From Preschool Teacher to Software Engineer
When I choose the path to become an early childhood educator, all I could think about was the impact I could make in child’s life. Teaching preschool is very different from teaching older grades. Once a child reaches kindergarten the focus becomes academic. The soft skills, such as learning to deal with conflicts, frustration, making plans and following through, taking turns, and making friends are rarely taught in kindergarten and often not supported. Mastering the social/emotional, cognitive skills that will actually determine a chid’s success in elementary school and beyond — teaching those skills is the job of a preschool teacher.
After teaching preschool for seven years, and though I felt I was still making an impact, and was still passionate about teaching, I started to feel disconnected. I wanted to try something else. I just didn’t know what yet. A year went by and the feeling of being unfulfilled in my career was taking a toll on me.
I heard about Code Tenderloin’s Code Ramp Program — which is a 6 week course that teaches the basics of Javascript taught by volunteers and I decided to give it a try. Little did I know that a few months later I would be joining a software engineering bootcamp and on a path to actually change careers.

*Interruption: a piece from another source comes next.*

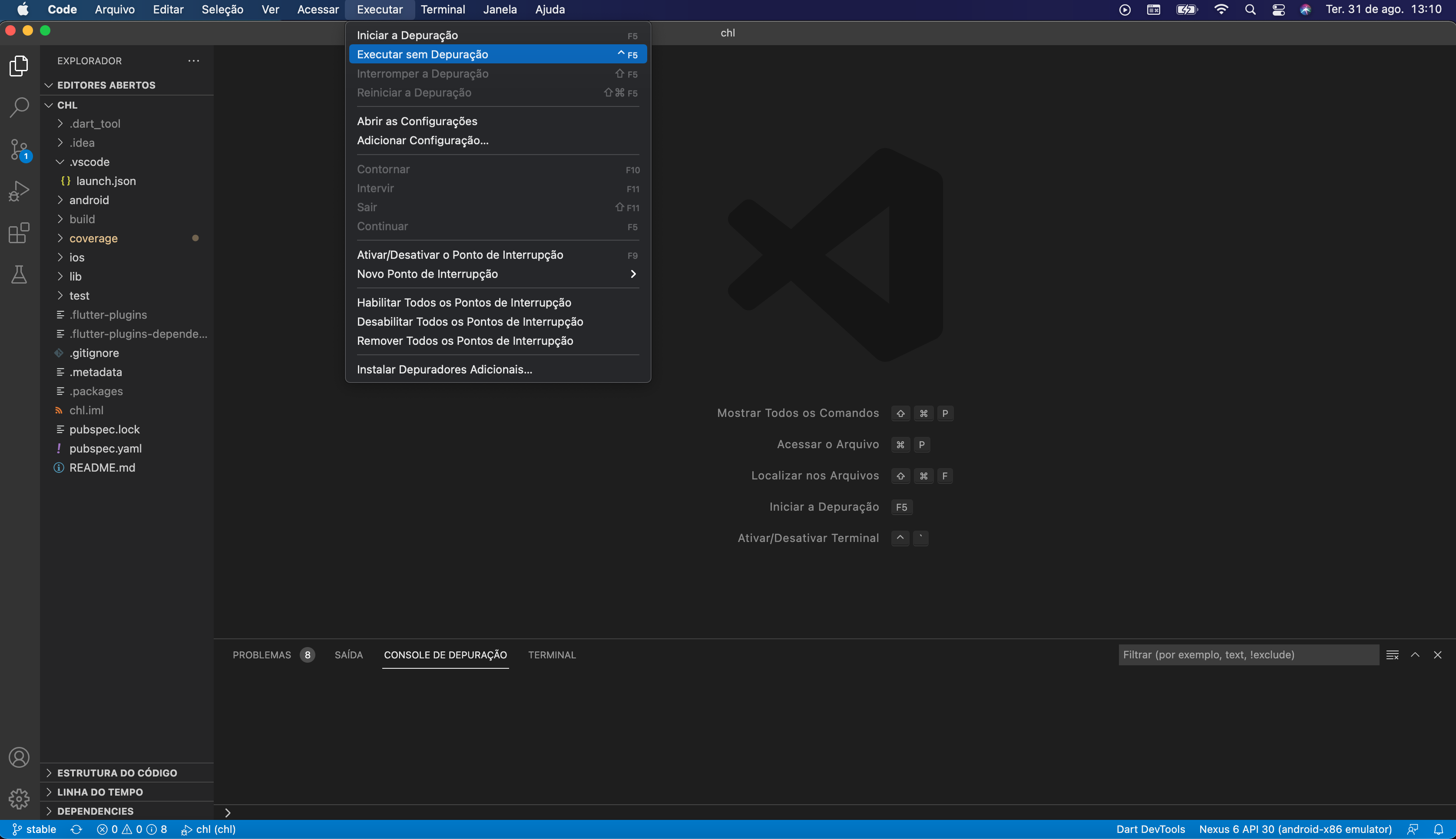Open the Extensions view
Screen dimensions: 1456x839
19,232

In 15 weeks I learned tons of new information. I was overwhelmed most of the time. But working on projects and making those ideas come to life in the span of a week was the highlight for me. I was building a lot of cool things and that’s what I want to do, create apps.
Fifteen weeks ago, I had no idea how to create an app or what an API was. I am now about to finish my fourth app, which is the first project I am working on independently. I built a podcast discoverability app, where users can search podcasts and add the favorites to their playlist.
I am fetching data from an external API to display podcasts in my React app. I implemented features I never thought I would be able to — such as drag and drop, parallax and infinite scrolling. Without a doubt, learning to code has been the one of the toughest challenges I ever faced. But when I think about all the things I can and will make I know the world is open to new possibilities.